| Written problem 1 |
Rewrite everything from "The probability quantization calculator 345 may derive" down to "probability information to the update informer 360." in the passage on the probability calculators, replacing "update informer" with "update notifier".

| Document text |
▽
The probability distribution calculator 340 may store information on probabilities of the encoded bins and calculate probability distributions of the bins. As one exemplary, the probability distribution calculator 340 may calculate the probability distributions by using a probability density function (PDF). Herein, the information on the probabilities of the bins including the probability distributions of the bins is referred to as bin probability information. The probability distribution calculator 340 may send the bin probability information to the probability quantization calculator 345 and the representative probability calculator 350.
The probability quantization calculator 345 may derive optimal probability section information depending on current probability distributions by using the bin probability information. The probability quantization calculator 345 may notify the derived probability section information to the probability quantizer 330 and the update informer 360. The representative probability calculator 350 may derive optimal representative probability information corresponding to each probability section by using the bin probability information. The representative probability calculator 350 may notify the derived representative probability information to the update informer 360.
The probability quantization calculator 345 and the representative probability calculator 350 may exchange information with each other. The probability quantization calculator 345 and the representative probability calculator 350 may derive optimal probability section information and representative probability information where compression rate is the maximum based on the exchanged information and the bin probability information received from the probability distribution calculator 340. The probability quantization calculator 345 and the representative probability calculator 350 may notify the derived information to the update informer 360.
The update informer 360 may derive update information by determining whether the probability section and the representative probability are updated based on the information received from the probability quantization calculator 345 and the representative probability calculator 350. The update informer 360 may notify the generated update information to the bin encoder 370.
△
Text and item location records
▽
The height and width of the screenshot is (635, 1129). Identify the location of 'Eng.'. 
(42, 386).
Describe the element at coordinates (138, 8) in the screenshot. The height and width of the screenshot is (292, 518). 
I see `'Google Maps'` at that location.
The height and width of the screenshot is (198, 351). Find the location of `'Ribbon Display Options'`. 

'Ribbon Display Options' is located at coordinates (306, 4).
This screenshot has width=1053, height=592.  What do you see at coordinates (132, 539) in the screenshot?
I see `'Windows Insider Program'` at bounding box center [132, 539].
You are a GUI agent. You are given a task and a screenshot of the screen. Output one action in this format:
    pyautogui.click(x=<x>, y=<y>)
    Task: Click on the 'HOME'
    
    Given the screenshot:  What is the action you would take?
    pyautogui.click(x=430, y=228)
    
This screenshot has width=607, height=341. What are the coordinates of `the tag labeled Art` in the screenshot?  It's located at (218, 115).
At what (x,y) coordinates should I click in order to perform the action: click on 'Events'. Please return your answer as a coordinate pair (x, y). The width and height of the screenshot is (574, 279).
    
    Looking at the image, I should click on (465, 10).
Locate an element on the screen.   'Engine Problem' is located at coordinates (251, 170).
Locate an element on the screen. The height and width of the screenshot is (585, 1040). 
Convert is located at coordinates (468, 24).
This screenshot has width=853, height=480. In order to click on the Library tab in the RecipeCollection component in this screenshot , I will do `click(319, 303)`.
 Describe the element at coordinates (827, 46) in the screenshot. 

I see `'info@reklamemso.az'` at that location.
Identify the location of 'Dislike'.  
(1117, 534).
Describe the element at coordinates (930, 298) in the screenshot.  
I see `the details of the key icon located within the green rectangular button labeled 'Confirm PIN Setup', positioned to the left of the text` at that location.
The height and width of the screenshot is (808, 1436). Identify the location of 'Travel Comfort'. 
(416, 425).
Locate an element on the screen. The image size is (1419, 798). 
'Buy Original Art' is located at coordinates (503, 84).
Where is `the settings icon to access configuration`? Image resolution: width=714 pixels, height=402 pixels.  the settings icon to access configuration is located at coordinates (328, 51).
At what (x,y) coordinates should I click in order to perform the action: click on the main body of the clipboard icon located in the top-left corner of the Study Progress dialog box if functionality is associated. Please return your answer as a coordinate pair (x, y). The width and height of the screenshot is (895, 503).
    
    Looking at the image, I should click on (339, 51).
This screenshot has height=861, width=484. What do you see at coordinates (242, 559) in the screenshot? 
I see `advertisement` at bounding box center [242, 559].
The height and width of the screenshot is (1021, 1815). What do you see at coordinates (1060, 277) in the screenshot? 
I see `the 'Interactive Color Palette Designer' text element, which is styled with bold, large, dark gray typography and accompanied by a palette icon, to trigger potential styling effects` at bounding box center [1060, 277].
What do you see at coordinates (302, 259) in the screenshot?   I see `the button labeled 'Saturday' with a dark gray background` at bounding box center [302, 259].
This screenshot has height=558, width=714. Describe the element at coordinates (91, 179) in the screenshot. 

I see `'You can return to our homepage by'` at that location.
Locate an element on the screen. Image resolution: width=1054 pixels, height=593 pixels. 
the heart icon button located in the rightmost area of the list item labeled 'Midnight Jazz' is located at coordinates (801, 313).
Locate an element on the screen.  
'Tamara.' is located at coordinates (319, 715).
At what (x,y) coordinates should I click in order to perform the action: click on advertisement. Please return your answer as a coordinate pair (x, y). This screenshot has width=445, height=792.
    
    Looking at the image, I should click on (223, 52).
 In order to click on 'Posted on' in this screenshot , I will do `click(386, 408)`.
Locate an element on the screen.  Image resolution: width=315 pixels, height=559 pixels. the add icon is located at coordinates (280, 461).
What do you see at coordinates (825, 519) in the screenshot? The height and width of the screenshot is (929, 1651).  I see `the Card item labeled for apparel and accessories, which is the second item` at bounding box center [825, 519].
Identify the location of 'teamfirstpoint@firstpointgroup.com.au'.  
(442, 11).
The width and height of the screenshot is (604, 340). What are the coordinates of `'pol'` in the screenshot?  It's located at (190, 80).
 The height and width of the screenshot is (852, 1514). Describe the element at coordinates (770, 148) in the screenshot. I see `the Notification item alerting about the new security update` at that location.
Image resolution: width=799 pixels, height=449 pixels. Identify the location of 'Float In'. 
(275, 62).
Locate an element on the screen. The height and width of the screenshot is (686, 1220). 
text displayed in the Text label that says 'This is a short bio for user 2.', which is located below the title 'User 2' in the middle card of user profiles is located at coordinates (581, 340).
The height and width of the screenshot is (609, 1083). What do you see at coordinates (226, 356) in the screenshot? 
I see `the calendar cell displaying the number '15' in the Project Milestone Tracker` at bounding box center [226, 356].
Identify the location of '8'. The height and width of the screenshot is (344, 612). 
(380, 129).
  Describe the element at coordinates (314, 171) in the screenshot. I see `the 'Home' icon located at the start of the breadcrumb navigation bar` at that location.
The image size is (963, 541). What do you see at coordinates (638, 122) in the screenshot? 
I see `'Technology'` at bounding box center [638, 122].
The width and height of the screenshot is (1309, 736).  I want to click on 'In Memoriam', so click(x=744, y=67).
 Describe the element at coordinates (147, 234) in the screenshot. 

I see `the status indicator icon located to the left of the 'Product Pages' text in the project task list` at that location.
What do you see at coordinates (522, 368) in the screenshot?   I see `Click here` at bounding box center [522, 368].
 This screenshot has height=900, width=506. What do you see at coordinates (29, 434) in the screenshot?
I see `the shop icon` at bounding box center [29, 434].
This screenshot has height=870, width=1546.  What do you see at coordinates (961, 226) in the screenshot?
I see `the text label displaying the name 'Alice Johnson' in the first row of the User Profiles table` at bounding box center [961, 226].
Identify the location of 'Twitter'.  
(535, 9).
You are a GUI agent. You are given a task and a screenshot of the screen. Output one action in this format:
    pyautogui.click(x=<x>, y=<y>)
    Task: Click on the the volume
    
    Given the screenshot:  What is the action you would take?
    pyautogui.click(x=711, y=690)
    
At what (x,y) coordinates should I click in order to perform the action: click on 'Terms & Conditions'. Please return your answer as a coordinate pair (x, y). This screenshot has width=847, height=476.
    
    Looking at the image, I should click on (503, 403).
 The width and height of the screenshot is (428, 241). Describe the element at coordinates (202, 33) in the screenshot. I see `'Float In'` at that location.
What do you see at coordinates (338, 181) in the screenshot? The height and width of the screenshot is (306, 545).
△
| Written problem 2 |
Turn everything from the start of the records down to the line containing "coordinates (306, 4)." into a Markdown table with the columns Number and Entry, one numbered row per line. Leave out blank lines.

| Task answer 1 |
The probability quantization calculator 345 may derive optimal probability section information depending on current probability distributions by using the bin probability information. The probability quantization calculator 345 may notify the derived probability section information to the probability quantizer 330 and the update notifier 360. The representative probability calculator 350 may derive optimal representative probability information corresponding to each probability section by using the bin probability information. The representative probability calculator 350 may notify the derived representative probability information to the update notifier 360.

| Task answer 2 |
| Number | Entry |
|---|---|
| 1 | The height and width of the screenshot is (635, 1129). Identify the location of 'Eng.'.  |
| 2 | (42, 386). |
| 3 | Describe the element at coordinates (138, 8) in the screenshot. The height and width of the screenshot is (292, 518).  |
| 4 | I see `'Google Maps'` at that location. |
| 5 | The height and width of the screenshot is (198, 351). Find the location of `'Ribbon Display Options'`.  |
| 6 | 'Ribbon Display Options' is located at coordinates (306, 4). |